After giving up her daughter, Lisa went back to school, graduated, and became a UNM student from 1989 to 1993. She majored in chemistry, with the ultimate goal of going to law school and becoming an attorney for pharmaceutical companies. On top of maintaining excellent grades, Lisa also hosted drug-free raves and charged fellow students admission to support herself during this time period.
It wasn’t until 1992 that Lisa began to work in strip clubs, making hundreds a day. Lori Wortman found syringes in Lisa’s purse but Lisa claimed they were confiscated from her co-worker. Lisa told many lies that made her appear clean, but her personality changed and she grew distant from her family. Lori was floored by Lisa’s descent into drug addiction, as Lisa had always been dead-set against drugs growing up.

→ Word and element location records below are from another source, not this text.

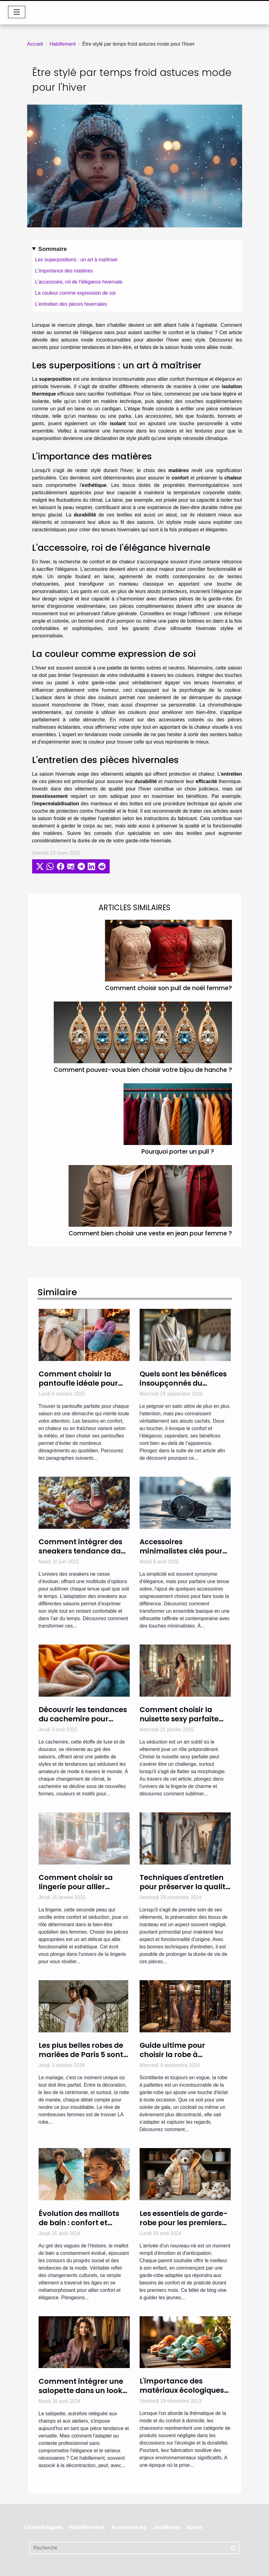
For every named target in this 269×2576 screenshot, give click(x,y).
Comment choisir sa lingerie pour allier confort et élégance (76, 1887)
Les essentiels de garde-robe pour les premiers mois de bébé (184, 2223)
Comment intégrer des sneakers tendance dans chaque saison (84, 1551)
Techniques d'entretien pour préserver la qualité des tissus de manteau (185, 1887)
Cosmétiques (43, 2527)
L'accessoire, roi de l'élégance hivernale (79, 281)
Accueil (35, 44)
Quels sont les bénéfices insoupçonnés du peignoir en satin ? (183, 1383)
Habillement (62, 44)
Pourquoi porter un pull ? (177, 1151)
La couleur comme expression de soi (75, 293)
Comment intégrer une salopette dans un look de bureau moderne (81, 2390)
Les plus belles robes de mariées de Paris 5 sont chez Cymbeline (81, 2054)
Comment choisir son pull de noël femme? (168, 988)
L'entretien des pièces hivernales (71, 304)
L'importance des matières (64, 270)
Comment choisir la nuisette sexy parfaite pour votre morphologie (183, 1719)
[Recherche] (134, 2548)
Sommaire (52, 249)
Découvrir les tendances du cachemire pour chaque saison (83, 1719)
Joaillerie (166, 2527)
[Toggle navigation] (16, 12)
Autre (194, 2527)
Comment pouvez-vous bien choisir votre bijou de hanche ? (143, 1070)
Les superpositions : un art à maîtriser (76, 259)
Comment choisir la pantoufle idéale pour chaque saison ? (78, 1383)
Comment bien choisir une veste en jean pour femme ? (150, 1233)
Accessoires (128, 2527)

During the 1992 September Balloon Fiesta, Lisa offered to perform a sexual act for $100 on an undercover cop at the strip club Cherry Blossom. She was consequently arrested for prostitution and given a 90-day deferred sentence. Court records also reflect that Lisa had shoplifting charges incurred during this time.
Lisa’s relationship with her family had really deteriorated by 1994. She even grew distant from Lori after wrecking Lori’s car. But in March and April of 1994, the twins began to talk more. Lori recalls that Lisa had scars on her face, had lost a lot of weight, and was obviously hooked on drugs at that time. Tom and Lori Wortman both believed that Lisa’s lifestyle contributed to her murder.
Leads
While her murder hasn’t been solved, cops said in 1994 that they had good leads and the investigation was going smoothly. Police believed that Lisa had been killed by a local who was familiar to her and her death wasn’t random. Her murder didn’t appear to fit a pattern so it wasn’t thought to be the work of a serial killer. However, the case has gone cold and the last credible tip was reported in 2006.

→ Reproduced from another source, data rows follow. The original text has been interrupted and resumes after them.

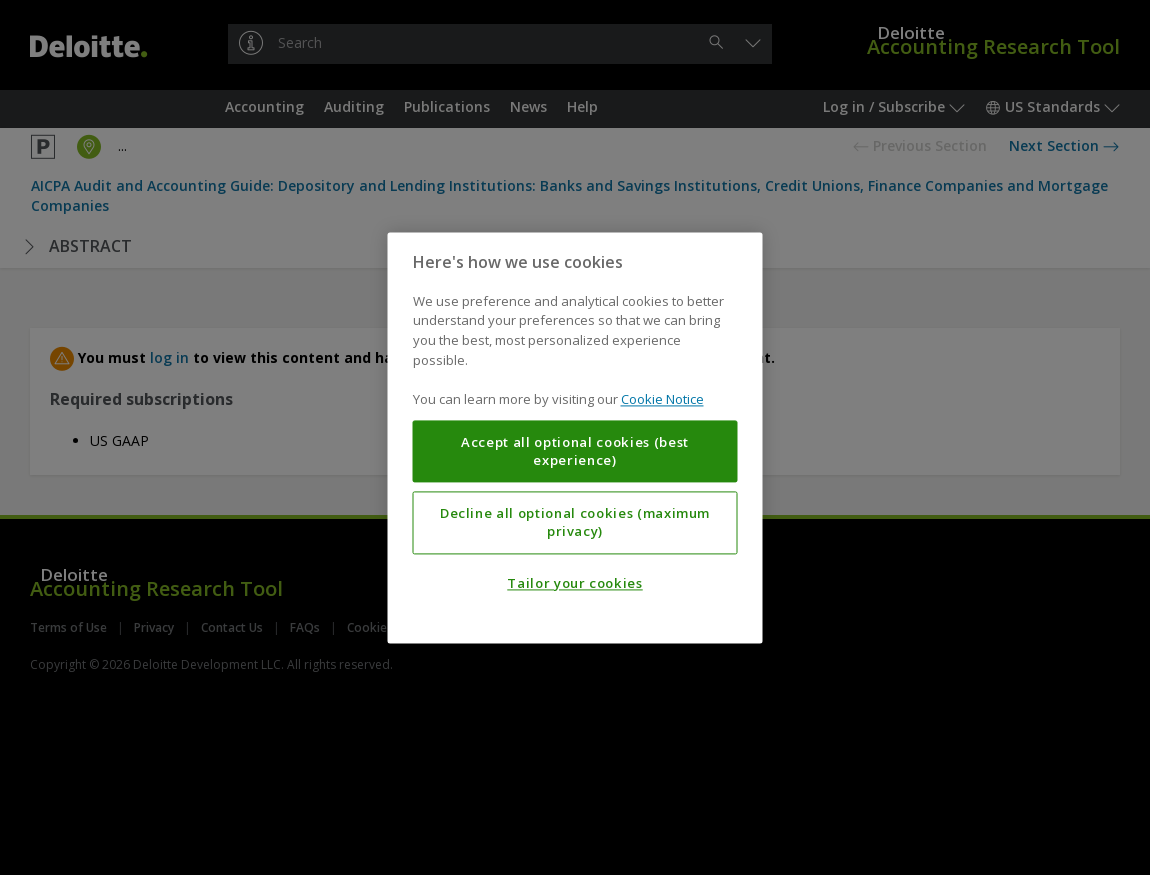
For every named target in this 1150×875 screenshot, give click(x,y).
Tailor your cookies (574, 583)
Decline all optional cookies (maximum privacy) (575, 522)
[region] (575, 437)
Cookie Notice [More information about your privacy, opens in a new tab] (662, 399)
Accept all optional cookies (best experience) (575, 451)
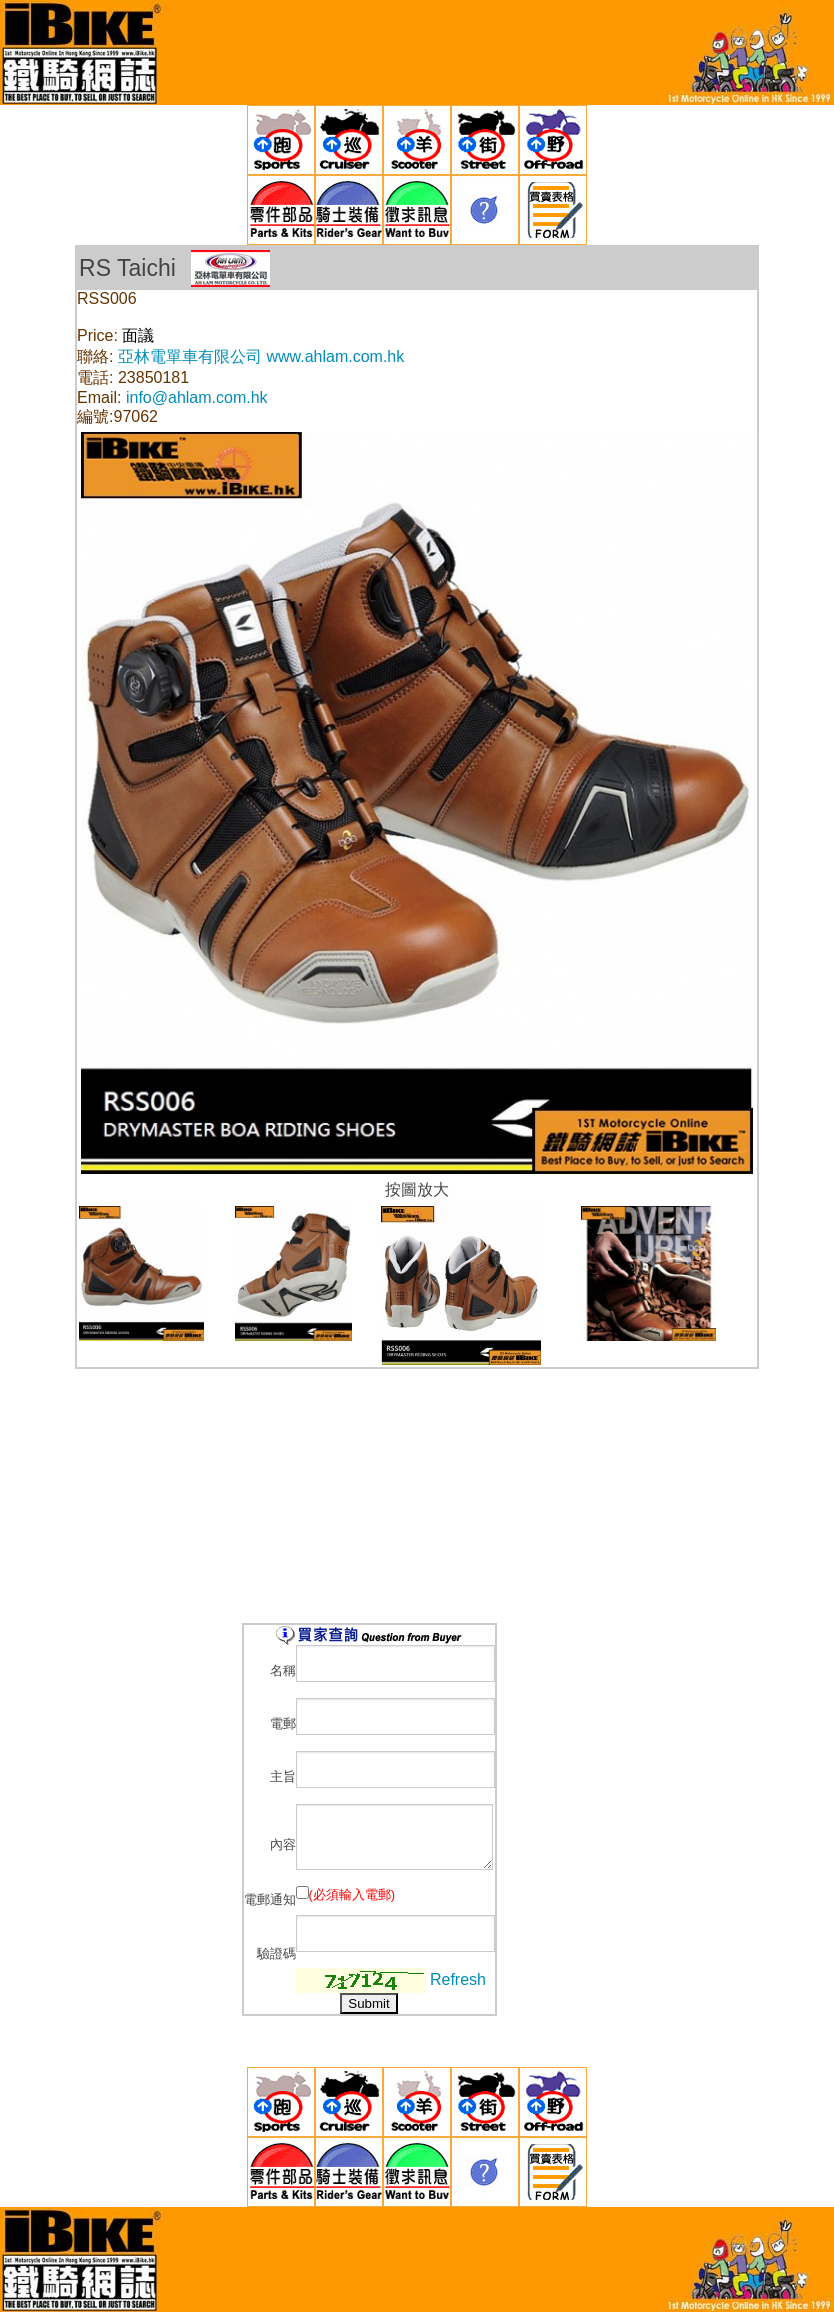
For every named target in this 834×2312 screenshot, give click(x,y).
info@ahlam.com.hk (197, 397)
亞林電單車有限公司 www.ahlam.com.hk (261, 356)
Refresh (458, 1978)
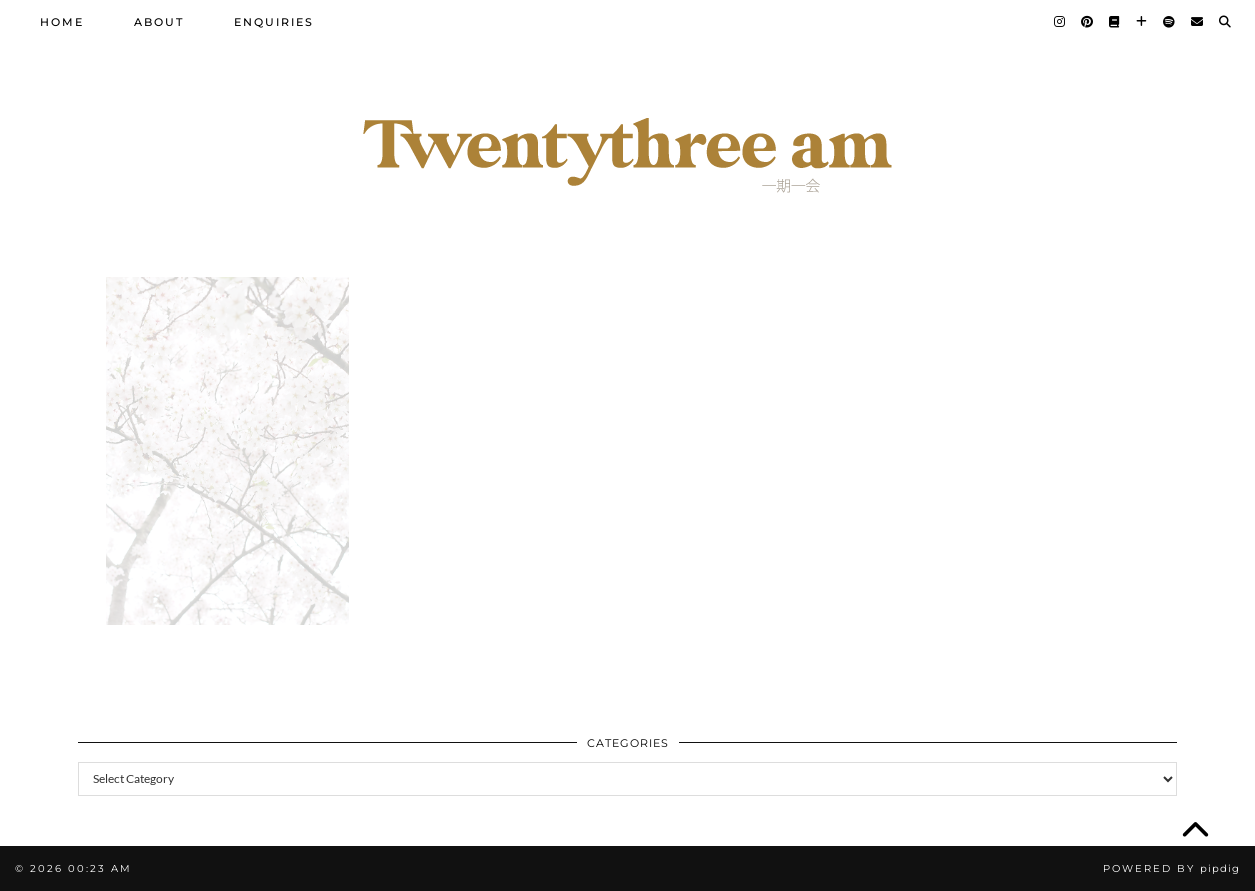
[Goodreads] (1115, 22)
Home (62, 22)
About (159, 22)
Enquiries (274, 22)
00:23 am (100, 868)
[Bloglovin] (1142, 22)
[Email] (1198, 22)
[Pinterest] (1088, 22)
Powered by (1171, 868)
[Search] (1226, 22)
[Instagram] (1060, 22)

Lisa Wortman was found less than half a mile from the area she was last known to be, near Edith and Dan Ave SE, so that area may have been one of the crime scenes. There are at least three or four crime scenes that are unknown: where Lisa met her killer or was abducted, where Lisa was killed, where she was dismembered if different from the murder site, and the vehicle by which she was transported to the manhole. Finding even just one of these crime scenes could solve her homicide, but unfortunately, that hasn’t happened.
In 1994, a man called Arizona police and claimed that he had been present at a Banditos party in Albuquerque when he witnessed four men kill a female hitchhiker. A man named JD picked her up and brought her to a house, where she smoked marijuana and meth with four men. Two of the men had consensual sex with her. But when JD tried to have sex with her, she refused, so JD stabbed the woman in the pelvis and cut her stomach open. Police could not substantiate this man’s claims. They did find blood at the house where the crime supposedly happened, but they think that the blood could have been from bikers who were cut while working on their bikes. A few family members of the tipster said that he made the story up. However, some people think that this tale may have been related to Lisa Wortman’s death.
Given the large amount of crimes that have been committed against sex workers in Albuquerque, I wonder if her death may have been related somehow? Perhaps the person responsible for the deaths of the West Mesa Bone Collector victims had a hand in this. In fact, Lisa Wortman could have been one of his first kills.